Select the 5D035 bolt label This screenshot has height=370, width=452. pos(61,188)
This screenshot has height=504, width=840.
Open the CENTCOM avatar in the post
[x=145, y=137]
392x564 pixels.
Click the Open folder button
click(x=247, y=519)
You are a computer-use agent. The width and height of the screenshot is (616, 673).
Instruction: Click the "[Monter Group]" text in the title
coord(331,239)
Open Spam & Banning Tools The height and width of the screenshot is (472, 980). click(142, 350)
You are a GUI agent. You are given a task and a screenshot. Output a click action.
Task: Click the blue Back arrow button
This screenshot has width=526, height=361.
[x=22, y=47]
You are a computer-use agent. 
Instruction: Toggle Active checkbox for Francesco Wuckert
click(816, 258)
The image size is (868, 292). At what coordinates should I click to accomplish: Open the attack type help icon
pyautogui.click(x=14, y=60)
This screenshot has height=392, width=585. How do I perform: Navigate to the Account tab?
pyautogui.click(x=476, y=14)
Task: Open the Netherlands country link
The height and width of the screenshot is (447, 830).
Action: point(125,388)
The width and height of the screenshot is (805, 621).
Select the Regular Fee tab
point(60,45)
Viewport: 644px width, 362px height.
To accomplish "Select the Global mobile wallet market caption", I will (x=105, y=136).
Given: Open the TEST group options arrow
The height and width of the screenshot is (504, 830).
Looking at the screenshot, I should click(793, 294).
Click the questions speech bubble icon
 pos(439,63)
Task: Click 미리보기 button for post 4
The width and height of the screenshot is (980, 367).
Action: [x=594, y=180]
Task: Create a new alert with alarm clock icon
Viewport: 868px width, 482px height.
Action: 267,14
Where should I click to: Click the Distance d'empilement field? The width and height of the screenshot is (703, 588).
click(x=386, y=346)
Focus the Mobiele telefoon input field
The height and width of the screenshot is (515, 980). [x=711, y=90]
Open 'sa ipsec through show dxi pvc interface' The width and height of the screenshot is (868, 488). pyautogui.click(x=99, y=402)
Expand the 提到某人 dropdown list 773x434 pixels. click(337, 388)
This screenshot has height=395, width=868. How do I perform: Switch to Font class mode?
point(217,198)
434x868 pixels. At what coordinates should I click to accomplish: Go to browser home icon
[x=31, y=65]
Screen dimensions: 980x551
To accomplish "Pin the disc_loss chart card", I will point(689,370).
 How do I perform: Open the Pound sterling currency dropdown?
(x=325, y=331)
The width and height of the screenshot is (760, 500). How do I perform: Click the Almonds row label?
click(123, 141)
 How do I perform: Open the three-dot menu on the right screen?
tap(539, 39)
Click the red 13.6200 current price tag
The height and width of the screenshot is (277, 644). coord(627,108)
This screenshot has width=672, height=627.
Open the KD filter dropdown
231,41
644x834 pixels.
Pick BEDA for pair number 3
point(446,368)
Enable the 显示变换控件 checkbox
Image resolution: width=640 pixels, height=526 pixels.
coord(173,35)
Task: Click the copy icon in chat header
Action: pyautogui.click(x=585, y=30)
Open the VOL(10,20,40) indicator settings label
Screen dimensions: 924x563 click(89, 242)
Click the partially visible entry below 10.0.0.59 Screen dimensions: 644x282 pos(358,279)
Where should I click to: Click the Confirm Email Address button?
□ □ □ □
● TRY IT: Copy out each line from the listing that contains the string "arrow".

● SOLUTION TO THE EXERCISE:
Task: Click the blue Back arrow button
Given: Open the TEST group options arrow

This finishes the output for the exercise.